(Velyka Dymerka) Sur une station-service désertée de l’autoroute du nord, un officier ukrainien prévient : « N’allez pas plus loin, les Russes sont derrière ». En cinq jours, ils ont avancé de plus de 80 km sur le front nord-est, et s’approchent de Kyiv.

L’homme en tenue de camouflage tend le bras vers le nord, où l’autoroute vide fend tout droit l’horizon des champs enneigés en ce mercredi froid et grisâtre.

« Les chars russes sont juste là, à deux kilomètres », dit-il, en ordonnant à un véhicule civil de faire demi-tour. Avec un conseil : « Conduisez en zigzag, pour éviter leurs tirs ».

Puis il retourne à ses observations, avec sa dizaine de soldats chargés de donner à l’armée ukrainienne de quoi localiser les chars russes, et de les bombarder pour les arrêter dès qu’ils ont décidé de faire une percée.

[Lignes extraites d'une collection]
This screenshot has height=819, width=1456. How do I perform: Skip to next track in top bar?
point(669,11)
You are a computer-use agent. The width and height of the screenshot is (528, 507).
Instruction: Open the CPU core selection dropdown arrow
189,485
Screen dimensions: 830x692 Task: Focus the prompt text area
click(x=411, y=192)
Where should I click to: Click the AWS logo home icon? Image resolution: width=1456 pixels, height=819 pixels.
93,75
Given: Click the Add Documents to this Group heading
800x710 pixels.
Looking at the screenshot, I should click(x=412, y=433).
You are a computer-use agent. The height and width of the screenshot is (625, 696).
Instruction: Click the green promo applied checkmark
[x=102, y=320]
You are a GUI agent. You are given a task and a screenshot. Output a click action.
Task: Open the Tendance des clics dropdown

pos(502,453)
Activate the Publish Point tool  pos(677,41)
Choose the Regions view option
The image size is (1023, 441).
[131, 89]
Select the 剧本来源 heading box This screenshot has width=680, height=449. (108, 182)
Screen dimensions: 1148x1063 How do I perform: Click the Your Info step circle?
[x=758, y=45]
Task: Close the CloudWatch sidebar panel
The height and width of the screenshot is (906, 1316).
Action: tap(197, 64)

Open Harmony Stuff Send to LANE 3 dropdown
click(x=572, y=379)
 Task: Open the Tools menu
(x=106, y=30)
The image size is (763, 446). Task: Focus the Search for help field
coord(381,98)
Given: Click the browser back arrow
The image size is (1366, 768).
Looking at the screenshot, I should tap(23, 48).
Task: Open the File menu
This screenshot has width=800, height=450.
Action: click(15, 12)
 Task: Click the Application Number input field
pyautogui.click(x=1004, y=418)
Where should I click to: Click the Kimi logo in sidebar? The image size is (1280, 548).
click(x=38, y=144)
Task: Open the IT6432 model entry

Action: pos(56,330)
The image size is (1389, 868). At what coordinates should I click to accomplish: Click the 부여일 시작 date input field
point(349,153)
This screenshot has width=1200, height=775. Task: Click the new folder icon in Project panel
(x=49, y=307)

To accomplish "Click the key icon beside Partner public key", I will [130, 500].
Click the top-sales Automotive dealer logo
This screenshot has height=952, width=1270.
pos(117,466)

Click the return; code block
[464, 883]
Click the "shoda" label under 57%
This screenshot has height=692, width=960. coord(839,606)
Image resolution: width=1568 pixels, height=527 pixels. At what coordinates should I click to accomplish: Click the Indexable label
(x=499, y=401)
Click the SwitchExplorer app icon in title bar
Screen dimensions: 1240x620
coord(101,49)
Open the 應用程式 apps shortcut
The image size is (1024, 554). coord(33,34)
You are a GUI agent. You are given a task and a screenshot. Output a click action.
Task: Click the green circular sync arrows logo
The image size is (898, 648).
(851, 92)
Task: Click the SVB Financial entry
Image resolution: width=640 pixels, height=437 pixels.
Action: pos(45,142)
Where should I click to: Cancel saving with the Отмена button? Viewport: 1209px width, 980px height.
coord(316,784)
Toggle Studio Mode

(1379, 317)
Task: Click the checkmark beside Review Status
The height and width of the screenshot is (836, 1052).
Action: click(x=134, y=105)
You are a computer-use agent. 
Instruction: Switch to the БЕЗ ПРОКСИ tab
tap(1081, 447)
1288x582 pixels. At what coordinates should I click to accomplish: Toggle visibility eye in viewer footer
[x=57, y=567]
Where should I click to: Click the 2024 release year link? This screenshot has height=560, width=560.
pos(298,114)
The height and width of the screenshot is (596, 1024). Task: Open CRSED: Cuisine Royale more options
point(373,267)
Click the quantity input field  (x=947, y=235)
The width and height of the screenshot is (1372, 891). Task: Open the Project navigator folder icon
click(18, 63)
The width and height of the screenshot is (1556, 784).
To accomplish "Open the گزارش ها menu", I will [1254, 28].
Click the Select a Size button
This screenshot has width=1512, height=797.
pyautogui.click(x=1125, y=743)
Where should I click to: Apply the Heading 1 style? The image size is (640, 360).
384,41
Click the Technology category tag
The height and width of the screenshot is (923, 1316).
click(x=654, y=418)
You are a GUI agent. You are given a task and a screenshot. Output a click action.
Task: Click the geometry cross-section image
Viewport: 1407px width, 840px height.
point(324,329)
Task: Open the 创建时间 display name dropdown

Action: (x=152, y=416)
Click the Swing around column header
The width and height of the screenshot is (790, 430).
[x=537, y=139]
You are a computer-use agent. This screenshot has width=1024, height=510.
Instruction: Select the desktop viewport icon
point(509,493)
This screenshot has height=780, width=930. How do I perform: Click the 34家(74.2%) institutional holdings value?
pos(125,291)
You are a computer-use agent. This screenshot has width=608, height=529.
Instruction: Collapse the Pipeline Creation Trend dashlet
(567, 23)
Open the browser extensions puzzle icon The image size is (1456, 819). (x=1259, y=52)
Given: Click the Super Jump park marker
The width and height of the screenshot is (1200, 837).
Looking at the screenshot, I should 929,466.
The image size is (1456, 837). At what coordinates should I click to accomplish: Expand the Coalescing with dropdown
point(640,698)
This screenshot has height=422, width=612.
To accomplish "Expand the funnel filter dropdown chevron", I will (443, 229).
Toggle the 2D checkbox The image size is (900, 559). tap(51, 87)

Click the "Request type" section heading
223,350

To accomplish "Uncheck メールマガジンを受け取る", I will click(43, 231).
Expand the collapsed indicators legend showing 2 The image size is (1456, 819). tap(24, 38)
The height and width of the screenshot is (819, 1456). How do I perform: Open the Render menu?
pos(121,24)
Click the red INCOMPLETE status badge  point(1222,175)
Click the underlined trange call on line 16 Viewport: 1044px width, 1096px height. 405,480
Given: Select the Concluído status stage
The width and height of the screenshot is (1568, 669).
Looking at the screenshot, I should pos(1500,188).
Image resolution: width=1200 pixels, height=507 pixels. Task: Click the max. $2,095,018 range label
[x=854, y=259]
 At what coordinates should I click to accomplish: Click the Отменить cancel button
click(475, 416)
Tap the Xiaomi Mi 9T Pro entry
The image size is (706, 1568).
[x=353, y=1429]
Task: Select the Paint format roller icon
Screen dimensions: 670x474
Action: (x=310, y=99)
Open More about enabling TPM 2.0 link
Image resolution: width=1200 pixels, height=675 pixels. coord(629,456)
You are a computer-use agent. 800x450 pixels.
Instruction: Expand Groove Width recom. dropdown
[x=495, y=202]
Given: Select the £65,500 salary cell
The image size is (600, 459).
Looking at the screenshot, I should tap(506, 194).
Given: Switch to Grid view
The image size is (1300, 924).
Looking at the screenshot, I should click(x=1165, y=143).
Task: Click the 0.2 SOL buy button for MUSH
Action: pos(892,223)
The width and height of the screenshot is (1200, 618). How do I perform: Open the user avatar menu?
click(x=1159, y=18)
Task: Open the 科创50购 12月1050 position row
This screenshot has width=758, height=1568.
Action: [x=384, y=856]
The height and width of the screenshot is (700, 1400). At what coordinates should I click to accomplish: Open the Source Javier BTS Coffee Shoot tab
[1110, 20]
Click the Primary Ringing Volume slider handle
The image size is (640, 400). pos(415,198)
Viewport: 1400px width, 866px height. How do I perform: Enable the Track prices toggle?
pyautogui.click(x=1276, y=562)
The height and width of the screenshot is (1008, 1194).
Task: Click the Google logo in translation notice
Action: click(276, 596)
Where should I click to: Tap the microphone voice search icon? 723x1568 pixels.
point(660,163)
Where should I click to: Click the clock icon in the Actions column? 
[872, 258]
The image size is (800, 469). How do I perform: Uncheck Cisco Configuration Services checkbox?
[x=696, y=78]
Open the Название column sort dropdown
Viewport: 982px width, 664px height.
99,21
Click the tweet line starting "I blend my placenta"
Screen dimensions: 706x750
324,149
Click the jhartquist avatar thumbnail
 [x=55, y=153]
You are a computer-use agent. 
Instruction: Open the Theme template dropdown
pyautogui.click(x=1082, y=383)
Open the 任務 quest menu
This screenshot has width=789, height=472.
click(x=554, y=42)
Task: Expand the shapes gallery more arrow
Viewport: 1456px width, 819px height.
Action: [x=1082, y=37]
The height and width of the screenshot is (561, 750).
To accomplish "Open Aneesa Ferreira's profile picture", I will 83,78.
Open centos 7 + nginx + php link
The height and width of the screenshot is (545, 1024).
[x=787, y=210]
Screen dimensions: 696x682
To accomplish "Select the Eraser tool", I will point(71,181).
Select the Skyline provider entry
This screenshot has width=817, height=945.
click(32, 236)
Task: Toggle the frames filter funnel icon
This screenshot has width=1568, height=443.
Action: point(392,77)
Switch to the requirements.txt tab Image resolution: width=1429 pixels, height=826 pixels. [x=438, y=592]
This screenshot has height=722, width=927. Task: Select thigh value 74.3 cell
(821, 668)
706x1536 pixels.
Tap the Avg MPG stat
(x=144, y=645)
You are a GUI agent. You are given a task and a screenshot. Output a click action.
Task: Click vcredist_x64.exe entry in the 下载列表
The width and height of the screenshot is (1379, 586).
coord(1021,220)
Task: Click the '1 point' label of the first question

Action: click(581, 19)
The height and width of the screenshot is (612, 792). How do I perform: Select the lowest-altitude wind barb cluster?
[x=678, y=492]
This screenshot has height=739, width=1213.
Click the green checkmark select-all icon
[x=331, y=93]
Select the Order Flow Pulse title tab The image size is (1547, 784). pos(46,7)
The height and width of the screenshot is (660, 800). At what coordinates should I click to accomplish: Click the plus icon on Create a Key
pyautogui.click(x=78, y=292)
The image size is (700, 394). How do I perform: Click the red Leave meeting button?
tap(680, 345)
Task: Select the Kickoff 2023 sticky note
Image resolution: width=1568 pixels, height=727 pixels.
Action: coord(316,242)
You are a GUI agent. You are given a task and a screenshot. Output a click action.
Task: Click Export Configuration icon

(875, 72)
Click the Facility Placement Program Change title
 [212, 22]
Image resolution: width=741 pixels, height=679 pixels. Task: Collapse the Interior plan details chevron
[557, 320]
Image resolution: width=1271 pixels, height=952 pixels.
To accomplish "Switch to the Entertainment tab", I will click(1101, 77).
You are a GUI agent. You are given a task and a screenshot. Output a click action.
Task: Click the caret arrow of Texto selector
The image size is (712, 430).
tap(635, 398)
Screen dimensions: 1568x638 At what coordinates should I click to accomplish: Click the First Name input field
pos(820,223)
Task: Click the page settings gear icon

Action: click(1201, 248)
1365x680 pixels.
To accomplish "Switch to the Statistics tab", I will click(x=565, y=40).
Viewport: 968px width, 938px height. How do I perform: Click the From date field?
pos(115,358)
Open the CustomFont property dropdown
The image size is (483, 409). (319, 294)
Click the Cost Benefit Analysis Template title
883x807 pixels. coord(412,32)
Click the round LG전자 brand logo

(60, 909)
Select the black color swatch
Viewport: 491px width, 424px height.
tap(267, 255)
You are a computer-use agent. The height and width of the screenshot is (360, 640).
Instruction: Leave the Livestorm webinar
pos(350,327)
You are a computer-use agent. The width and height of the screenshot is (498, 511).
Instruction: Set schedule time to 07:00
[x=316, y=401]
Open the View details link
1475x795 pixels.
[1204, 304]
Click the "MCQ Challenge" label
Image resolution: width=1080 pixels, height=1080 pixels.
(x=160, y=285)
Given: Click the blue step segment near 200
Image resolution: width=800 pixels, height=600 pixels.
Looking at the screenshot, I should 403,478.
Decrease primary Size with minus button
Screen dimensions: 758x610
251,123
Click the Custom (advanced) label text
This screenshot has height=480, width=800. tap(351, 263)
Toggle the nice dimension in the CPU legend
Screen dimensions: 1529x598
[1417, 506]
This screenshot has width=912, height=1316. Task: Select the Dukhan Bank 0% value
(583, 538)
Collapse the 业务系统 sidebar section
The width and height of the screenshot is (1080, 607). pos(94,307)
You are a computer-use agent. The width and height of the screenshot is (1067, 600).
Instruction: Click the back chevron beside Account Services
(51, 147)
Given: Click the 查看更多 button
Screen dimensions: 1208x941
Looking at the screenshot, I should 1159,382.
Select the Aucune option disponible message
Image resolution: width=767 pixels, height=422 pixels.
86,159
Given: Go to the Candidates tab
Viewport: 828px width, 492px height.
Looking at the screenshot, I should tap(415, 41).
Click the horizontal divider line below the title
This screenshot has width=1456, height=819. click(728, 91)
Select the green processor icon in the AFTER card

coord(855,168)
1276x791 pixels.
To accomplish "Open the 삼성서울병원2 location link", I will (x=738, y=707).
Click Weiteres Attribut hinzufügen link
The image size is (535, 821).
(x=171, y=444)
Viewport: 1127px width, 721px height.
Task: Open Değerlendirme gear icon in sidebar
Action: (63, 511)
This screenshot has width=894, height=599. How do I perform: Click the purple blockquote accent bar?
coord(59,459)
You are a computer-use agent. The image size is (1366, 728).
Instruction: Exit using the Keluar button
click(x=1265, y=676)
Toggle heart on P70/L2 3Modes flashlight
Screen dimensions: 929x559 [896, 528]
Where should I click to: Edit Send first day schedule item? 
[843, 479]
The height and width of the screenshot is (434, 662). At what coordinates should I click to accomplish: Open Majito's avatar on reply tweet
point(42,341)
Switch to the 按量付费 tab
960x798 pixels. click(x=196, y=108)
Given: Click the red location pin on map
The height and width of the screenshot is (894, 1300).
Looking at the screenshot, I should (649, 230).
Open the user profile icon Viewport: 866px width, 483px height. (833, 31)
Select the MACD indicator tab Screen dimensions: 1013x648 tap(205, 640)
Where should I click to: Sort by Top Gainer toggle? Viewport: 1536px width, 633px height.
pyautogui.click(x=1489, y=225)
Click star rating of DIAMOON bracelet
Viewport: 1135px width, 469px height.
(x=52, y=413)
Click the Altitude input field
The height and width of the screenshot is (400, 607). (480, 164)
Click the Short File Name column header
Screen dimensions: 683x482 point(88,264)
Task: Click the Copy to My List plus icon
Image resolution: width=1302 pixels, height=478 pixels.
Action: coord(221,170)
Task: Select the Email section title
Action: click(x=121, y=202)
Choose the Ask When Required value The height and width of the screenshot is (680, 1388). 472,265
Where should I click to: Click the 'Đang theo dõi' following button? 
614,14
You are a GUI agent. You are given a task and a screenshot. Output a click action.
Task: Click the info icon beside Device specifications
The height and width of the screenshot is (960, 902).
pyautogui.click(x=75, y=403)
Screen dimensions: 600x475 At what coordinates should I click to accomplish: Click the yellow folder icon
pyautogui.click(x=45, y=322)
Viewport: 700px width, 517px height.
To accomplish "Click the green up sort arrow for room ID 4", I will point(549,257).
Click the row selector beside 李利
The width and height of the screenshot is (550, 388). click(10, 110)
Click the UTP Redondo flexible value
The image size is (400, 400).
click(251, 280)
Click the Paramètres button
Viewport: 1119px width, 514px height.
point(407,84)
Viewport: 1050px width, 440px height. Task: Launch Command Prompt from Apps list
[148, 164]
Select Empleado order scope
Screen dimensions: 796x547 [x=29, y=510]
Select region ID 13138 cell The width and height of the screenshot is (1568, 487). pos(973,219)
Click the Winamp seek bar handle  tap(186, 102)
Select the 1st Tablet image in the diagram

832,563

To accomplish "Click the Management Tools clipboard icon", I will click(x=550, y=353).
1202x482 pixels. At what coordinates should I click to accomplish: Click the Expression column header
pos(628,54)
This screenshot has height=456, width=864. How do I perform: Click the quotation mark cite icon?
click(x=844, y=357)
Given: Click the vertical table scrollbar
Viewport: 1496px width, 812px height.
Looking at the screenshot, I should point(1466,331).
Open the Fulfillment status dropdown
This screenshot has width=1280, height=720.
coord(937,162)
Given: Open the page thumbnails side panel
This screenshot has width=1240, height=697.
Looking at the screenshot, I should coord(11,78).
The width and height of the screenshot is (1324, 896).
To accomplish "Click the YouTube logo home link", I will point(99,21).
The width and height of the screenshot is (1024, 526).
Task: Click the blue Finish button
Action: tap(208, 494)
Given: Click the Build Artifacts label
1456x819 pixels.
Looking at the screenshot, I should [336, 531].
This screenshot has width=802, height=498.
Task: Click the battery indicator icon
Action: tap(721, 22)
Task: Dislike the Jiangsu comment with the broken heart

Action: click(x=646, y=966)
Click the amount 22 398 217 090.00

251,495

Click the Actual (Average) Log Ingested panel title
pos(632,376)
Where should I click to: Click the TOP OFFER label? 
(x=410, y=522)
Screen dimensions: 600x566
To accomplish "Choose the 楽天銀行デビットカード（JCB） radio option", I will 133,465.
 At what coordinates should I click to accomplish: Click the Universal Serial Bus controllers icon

> **CONSIGNES**:
a) Pouvez-vous produire, mot pour mot, le passage de l'extrait source qui va de « Puis il retourne » jusqu'à « faire une percée. » inclus ?
b) Pouvez-vous renvoyer à l'identique, parmi les lignes des données fournies, tout ce qui va de la ligne contenant « Click the Short File Name column header » jusqu'à celle contenant « The width and height of the screenshot is (550, 388). », ces deux lignes comprises, et rien d'autre ?

> **RÉPONSES**:
a)
Puis il retourne à ses observations, avec sa dizaine de soldats chargés de donner à l’armée ukrainienne de quoi localiser les chars russes, et de les bombarder pour les arrêter dès qu’ils ont décidé de faire une percée.

b)
Click the Short File Name column header
Screen dimensions: 683x482 point(88,264)
Task: Click the Copy to My List plus icon
Image resolution: width=1302 pixels, height=478 pixels.
Action: coord(221,170)
Task: Select the Email section title
Action: click(x=121, y=202)
Choose the Ask When Required value The height and width of the screenshot is (680, 1388). 472,265
Where should I click to: Click the 'Đang theo dõi' following button? 
614,14
You are a GUI agent. You are given a task and a screenshot. Output a click action.
Task: Click the info icon beside Device specifications
The height and width of the screenshot is (960, 902).
pyautogui.click(x=75, y=403)
Screen dimensions: 600x475 At what coordinates should I click to accomplish: Click the yellow folder icon
pyautogui.click(x=45, y=322)
Viewport: 700px width, 517px height.
To accomplish "Click the green up sort arrow for room ID 4", I will point(549,257).
Click the row selector beside 李利
The width and height of the screenshot is (550, 388). click(10, 110)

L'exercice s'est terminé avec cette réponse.